---------- Selected passage ----------
And here I was thinking that those points applied to the whole of the Internets ;-)
LAWL!!
Some parts of the internet think they are serious buisiness, it seems. :lol:
Still, you're ridding the correct motorcylcel there Rat.
Quote from: triple zero on February 15, 2008, 09:06:21 PM
Quote from: Dr. Felix Mackay on February 14, 2008, 01:59:43 AM
So you're saying tools are just labor saving devices like always, more or less?
no.
i was just saying that we are unable to predict the cultural impact of new technology and tools.
you can dream and fantasize all you want, but just take a look at my examples (and i can continue adding to that list a lot longer than you can come up with "counterexamples"), and see how it's not useful at all.
it is useful, maybe, to make new technology, but playing the "what if" game is fruitless.
for example, this Artifical Intelligence that you are so certain will appear Any Day Now, i can guarantee you two things:
1) it will take a completely different form than you are now expecting -- also because i strongly get the idea that you have no idea what the field of AI has accomplished so far, is researching right now, and which way it is trying to head. let me tell you this, they are not looking for a "talking computer".
2) whatever form this AI will take, we are in NO position to make any predictions about its cultural and societal impact when it arrives. which is why i think musings like these are a waste of time. instead i'd be better off improving my Machine Learning algorithms (next week .. hopefully)
Zoooom goes TripZip and his snazzy motorcycle!!
----------
» Written exercise
Answer these questions about the forum exchange on technology and AI:
(a) What date and time is given for the post by triple zero?
(b) According to triple zero, what is the field of AI not looking for?
(c) Instead of musings about AI's impact, what does triple zero say would be a better use of time?
The material after this point isn't needed.
---------- Raw records ----------
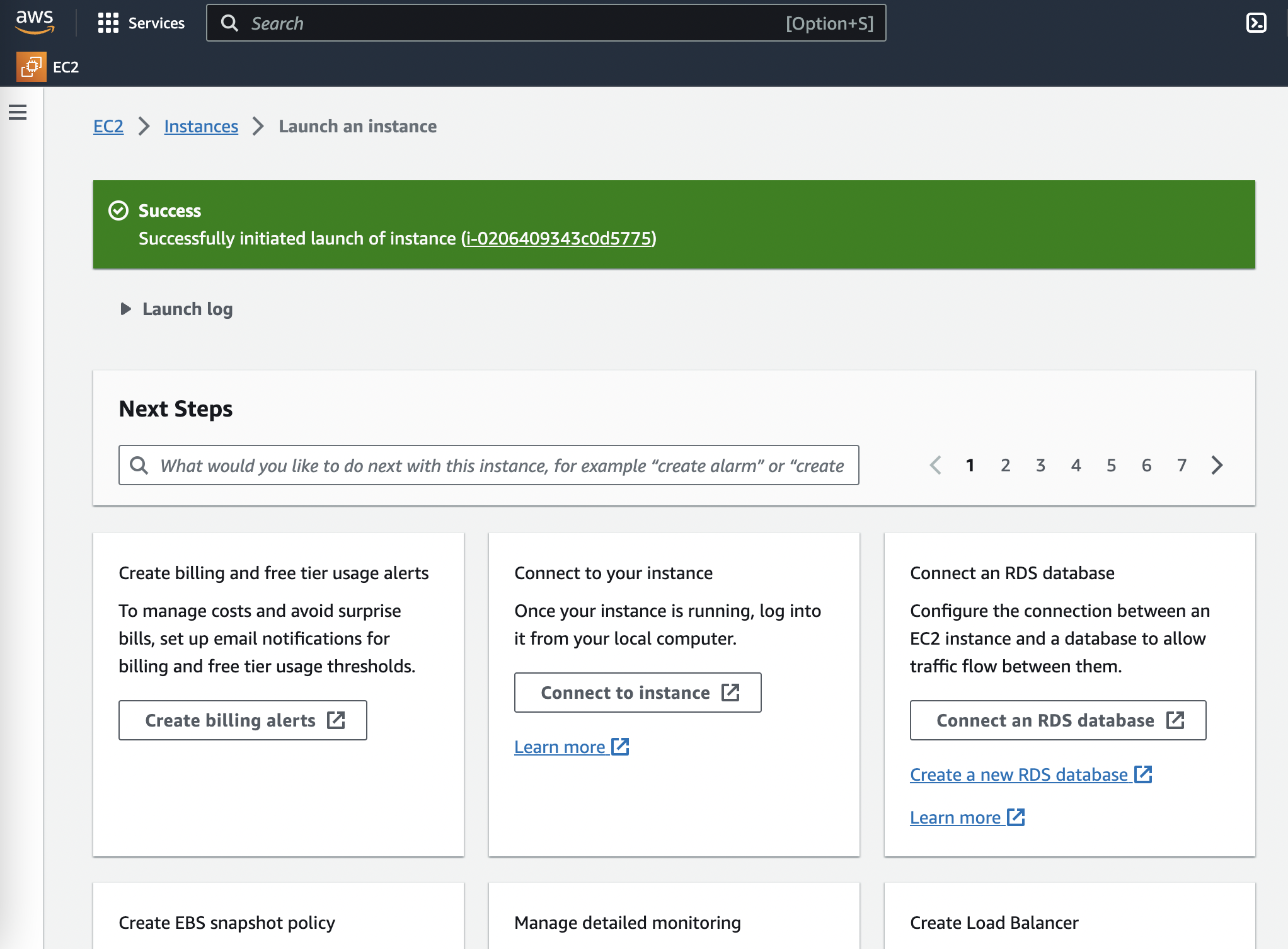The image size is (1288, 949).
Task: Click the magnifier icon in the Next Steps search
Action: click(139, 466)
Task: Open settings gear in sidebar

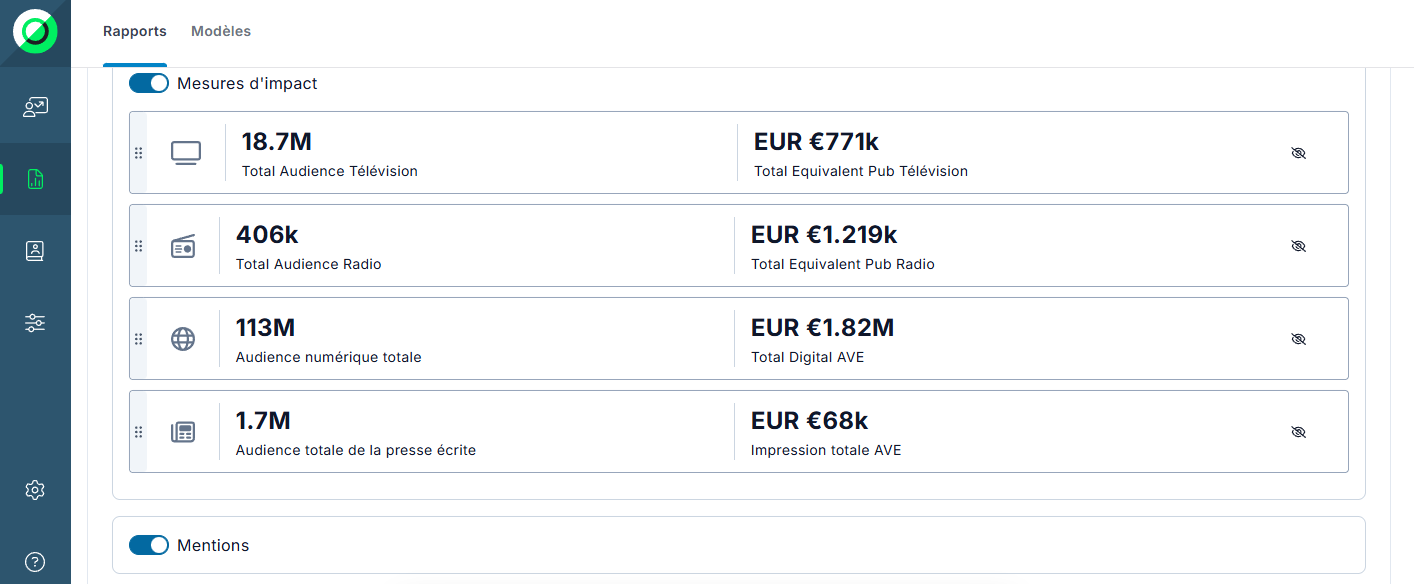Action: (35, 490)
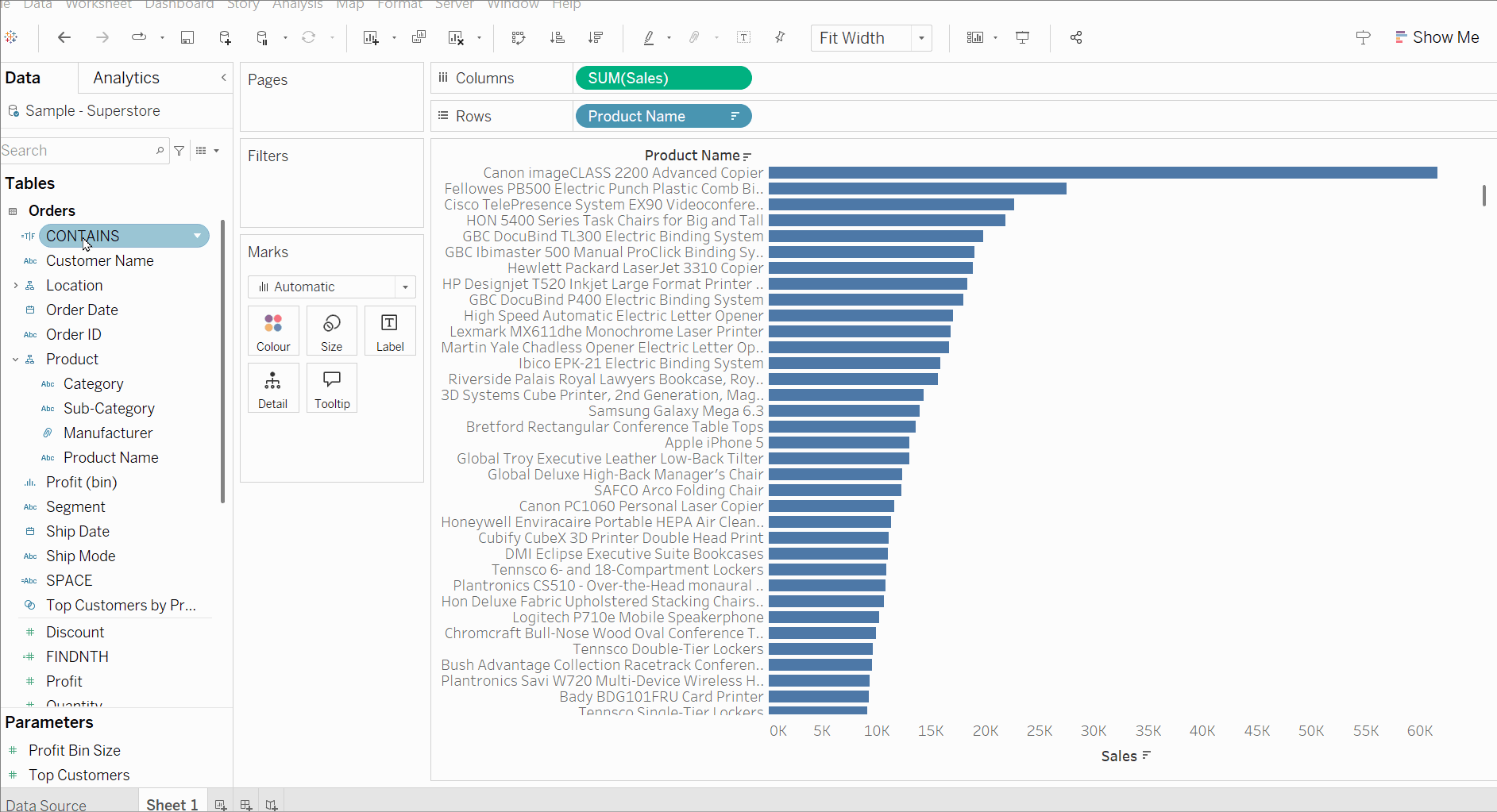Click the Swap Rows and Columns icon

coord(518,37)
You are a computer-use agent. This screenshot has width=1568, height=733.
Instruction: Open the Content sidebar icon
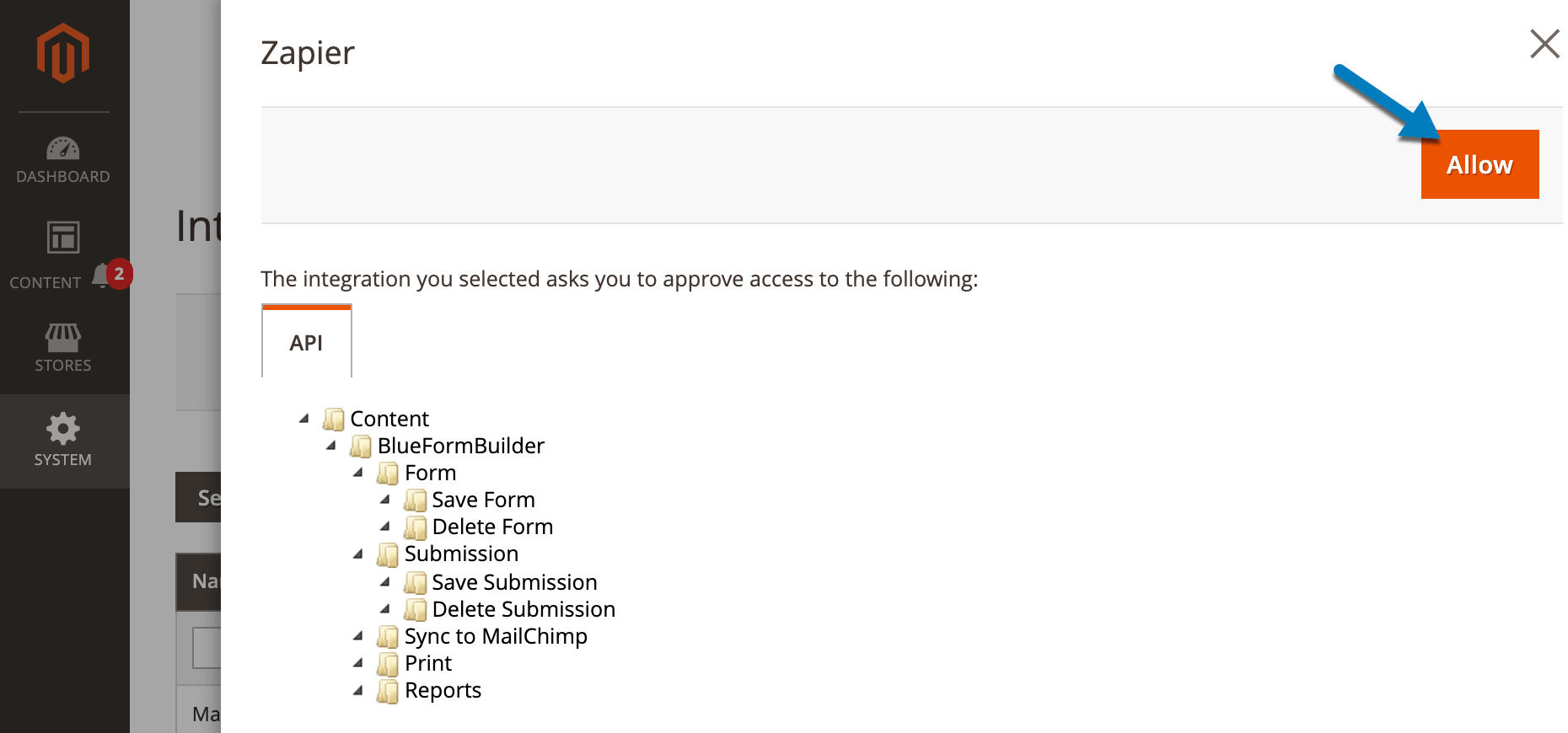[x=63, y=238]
----------
» Solution
(a) February 15, 2008, 09:06:21 PM
(b) A "talking computer"
(c) Improving Machine Learning algorithms